将分别按照实施例1~6及对比例1~3方法生产的洛伐他汀进行含量测定,测定方法为:将研磨后的发酵液恢复至初始体积,调整pH 6.3,量取10mL发酵液,加入40ml甲醇,超声反应20min,50℃水浴2h,间歇振荡3-4次,3000rpm/min离心3min,取上清液,经0.45μm滤膜过滤,置于冰盒上待高效液相色谱法进行检测。此外,对红曲霉发酵的生物量进行测定,测定方法为:取一定体积(V)的发酵液于离心管中,8000rpm离心10min,弃上清;用去离子水洗涤菌体,重复上述离心一次;刮出菌体,置于已知恒重(M1)的平皿中,于50-60℃烘箱干燥约6h至恒重,称取干菌体及平皿合重(M2);则生物量表示为:生物量(g/L)=1000*V2/(M2-M1)。
结果如下表所示:
本发明方法以粘红酵母、面包酵母、啤酒酵母按一定质量比进行混合作为外源诱导子,三种酵母菌之间发酵产生的壳聚糖酶以及合成聚酮化合物增多,能够提高红曲霉发酵产洛伐他汀的含量,且比改变其中任意酵母菌种类制成的混合菌或单一酵母菌的作用更为显著;同时,本发明对于将所述真菌外源诱导子应用至红曲霉发酵过程进行了大量研究,根据红曲霉的生长特性和所述真菌外源诱导子对红曲霉发酵过程的影响,以及洛伐他汀的合成与菌体生长之间存在的生长偶联关系,对诱导高产洛伐他汀的条件进行优化,发酵效果好,适合产业化应用。

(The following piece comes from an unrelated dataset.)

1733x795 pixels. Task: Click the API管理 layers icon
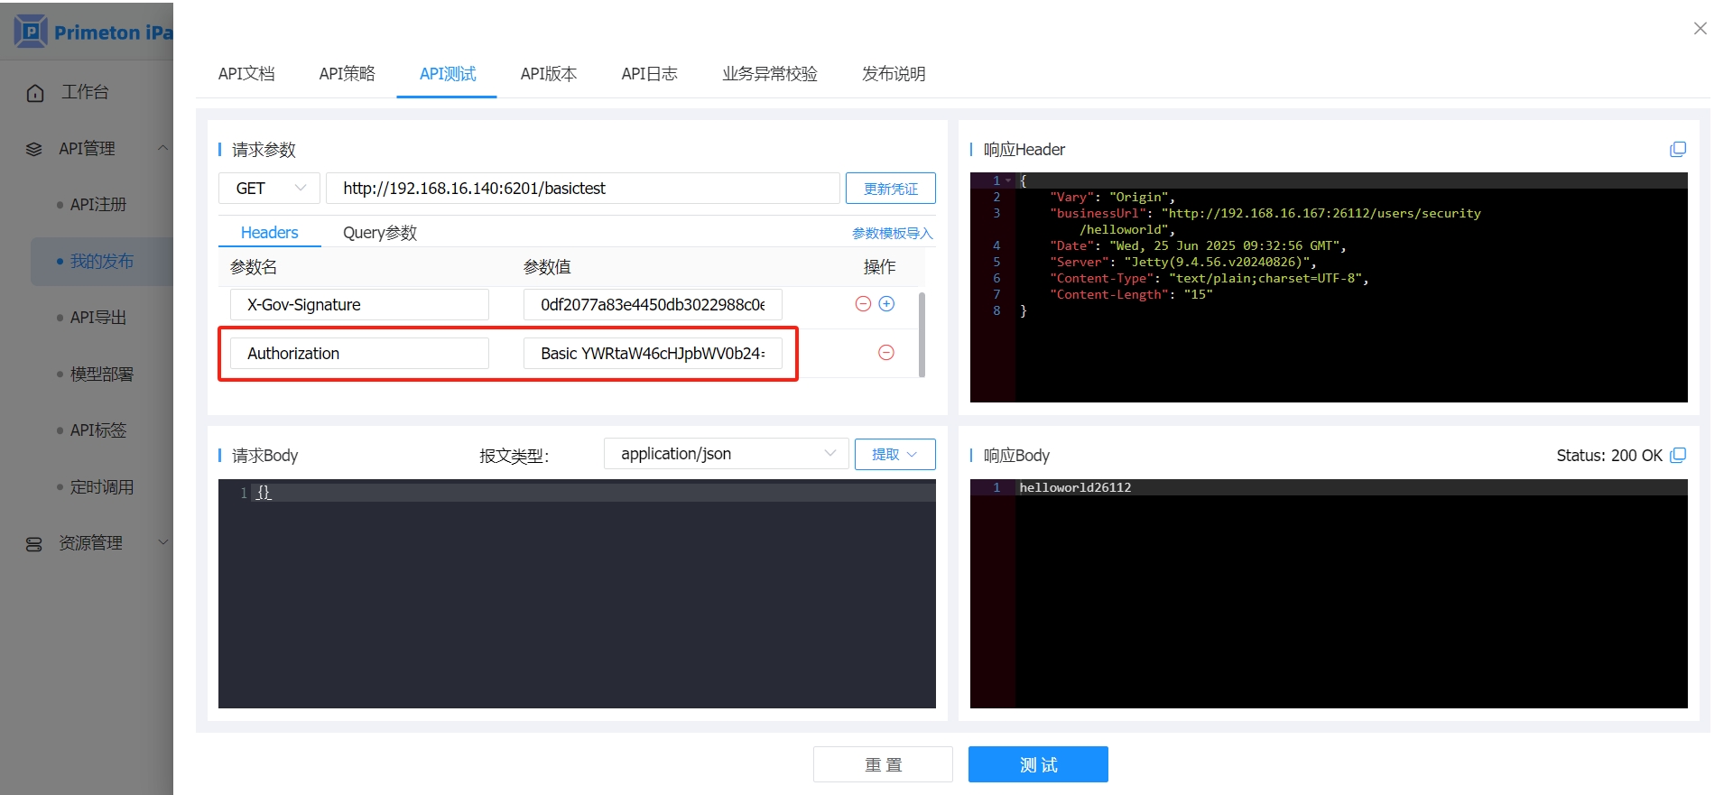click(34, 149)
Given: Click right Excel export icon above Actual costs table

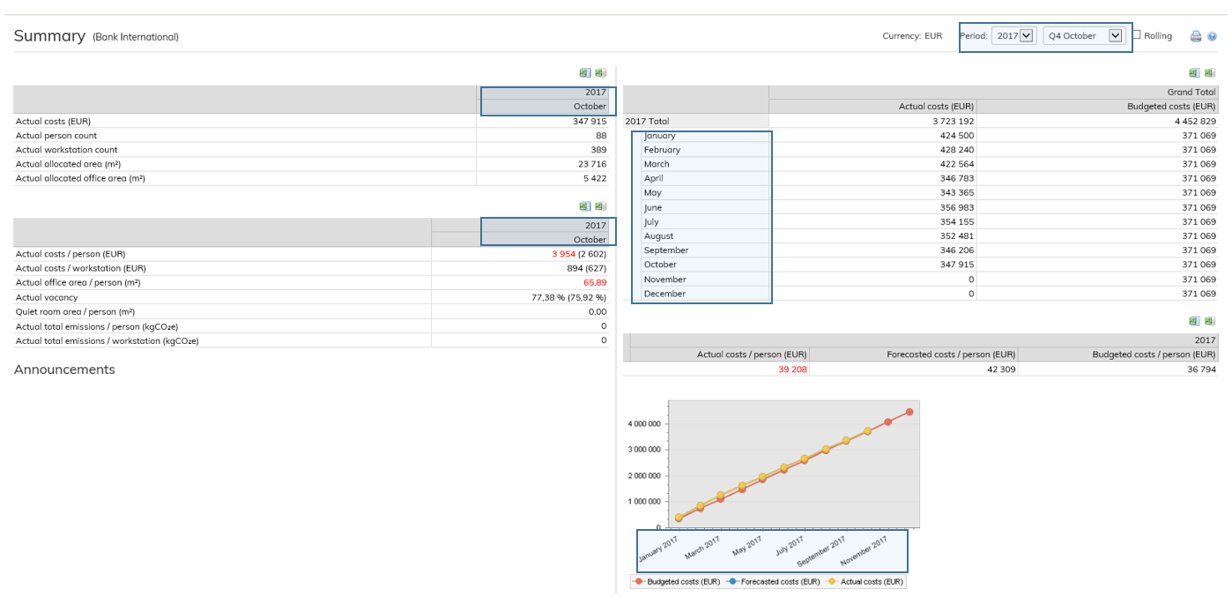Looking at the screenshot, I should [600, 73].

将实施例1的液态小型发酵体系进行红曲霉发酵中试放大实验:在100L发酵罐体系中,采用分段式降温0~24h为30℃,之后每隔24h降低1℃,72h以后一直维持在28℃和分段式变速0~48h转速设为140r/min,之后每24h转速提高20r/min,即96h后维持180r/min恒定,发酵14d,洛伐他汀的产量最高可达1538mg/L。
以上详细描述了本发明的实施,但是,本发明并不限于上述实施方式中的具体细节,在本发明的技术构思范围内,可以对本发明的技术方案进行多种简单变型,这些简单变型均属于本发明的保护范围。